Wednesday, November 30, 2011

Just How Smart Are Search Robots?

Matt Cutts announced at Pubcon that Googlebot is “getting smarter.” He also announced that Googlebot can crawl AJAX to retrieve Facebook comments coincidentally only hours after I unveiled Joshua Giardino's research that suggested Googlebot is actually a headless browser based off the Chromium codebase at SearchLove New York. I'm going to challenge Matt Cutts' statements, Googlebot hasn't just recently gotten smarter, it actually hasn’t been a text-based crawler for some time now; nor has BingBot or Slurp for that matter. There is evidence that Search Robots are headless web browsers and the Search Engines have had this capability since 2004.

A headless browser is simply a full-featured web browser with no visual interface. Similar to the TSR (Terminate Stay Resident) programs that live on your system tray in Windows they run without you seeing anything on your screen but other programs may interact with them. With a headless browser you can interface with it via a command-line or scripting language and therefore load a webpage and programmatically examine the same output a user would see in Firefox, Chrome or (gasp) Internet Explorer. Vanessa Fox alluded that Google may be using these to crawl AJAX in January of 2010.

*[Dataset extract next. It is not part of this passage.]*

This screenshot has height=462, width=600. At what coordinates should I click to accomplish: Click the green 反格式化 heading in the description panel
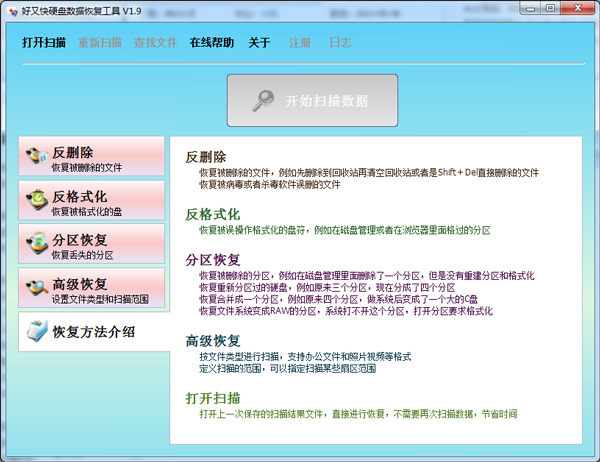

However Search Engines would have us believe that their crawlers are still similar to Unix’s Lynx browser and can only see and understand text and its associated markup. Basically they have trained us to believe that Googlebot, Slurp and Bingbot are a lot like Pacman in that you point it in a direction and it gobbles up everything it can without being able to see where it’s going or what it’s looking at. Think of the dashes that Pacman eats as webpages. Every once in a while it hits a wall and is forced in another direction. Think of SEOs as the power pills. Think of ghosts as technical SEO issues that might trip up Pacman and cause him to not complete the level that is your page. When an SEO gets involved with a site it helps a search engine spider eat the ghost; when they don’t Pacman dies and starts another life on another site.

That’s what they have been selling us for years the only problem is it’s simply not true anymore and hasn’t been for some time. To be fair though Google normally only lies by omission so it’s our fault for taking so long to figure it out.

I encourage you to read Josh’s paper in full but some highlights that indicate this are:

  • A patent filed in 2004 entitled “Document Segmentation Based on Visual Gaps” discusses methods Google uses to render pages visually and traversing the Document Object Model (DOM) to better understand the content and structure of a page. A key excerpt from that patent says “Other techniques for generating appropriate weights may also be used, such as based on examination of the behavior or source code of Web browser software or using a labeled corpus of hand-segmented web pages to automatically set weights through a machine learning process.”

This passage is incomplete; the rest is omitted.